Menyikapi penahanan Darsono, sekelompok warga menggelar aksi unjuk rasa di depan Kantor Bupati Pati, Jumat (21/7/2023) lalu. Warga juga melakukan aksi lanjutan dengan menyegel paksa Kantor Desa Tlogoayu, Jumat (28/7/2023).
Baca Juga
Warga menuntut Darsono dibebaskan. Mereka juga mempertanyakan mengapa Darsono dilaporkan, padahal kasus sengketa ini sudah berlangsung sejak 1980-an.
Pj Bupati Pati pun mengajukan surat permohonan penangguhan penahanan terhadap Darsono kepada penyidik Ditreskrimum Polda Jateng. Henggar berharap penyidik mengabulkan penangguhan penahanan Darsono, agar pelayanan masyarakat desa setempat tidak terganggu.

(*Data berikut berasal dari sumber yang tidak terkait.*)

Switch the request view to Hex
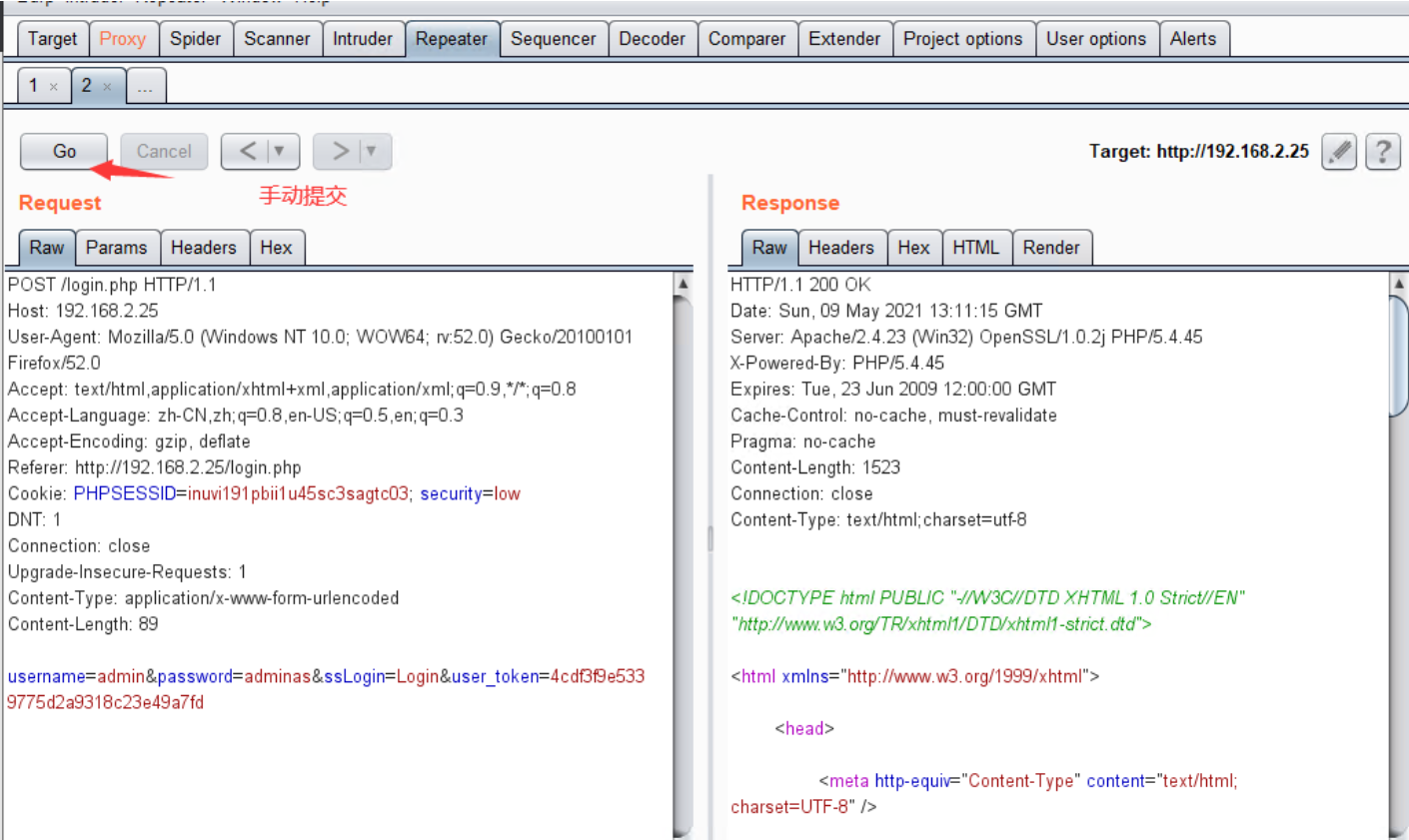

Saat dihubungi tim liputan6.com via sambungan telepon, Jumat (4/8/2023), Sulistiawan selaku penasehat hukum Sunarti, mengaku tak habis pikir dengan aksi warga.
"Nggak tahu itu tujuannya apa. Mungkin mau menggoyang-goyang proses hukum. Tapi ini kan proses hukum tetap berjalan. Kades sudah ditahan di Polda Jateng sejak Kamis 20 Juli kemarin," ujar Sulistiawan.
Sulistiawan akhirnya menanggapi pertanyaan mengapa Kades sebelum Darsono tidak dilaporkan, meski sengketa lahan sudah bergulir sejak sebelum dia menjabat.
"Karena Kades sebelumnya tidak melakukan tindak pidana. Yang melakukan tindak pidana pemalsuan dokumen adalah Pak Darsono pada saat dia menjabat," tegasnya.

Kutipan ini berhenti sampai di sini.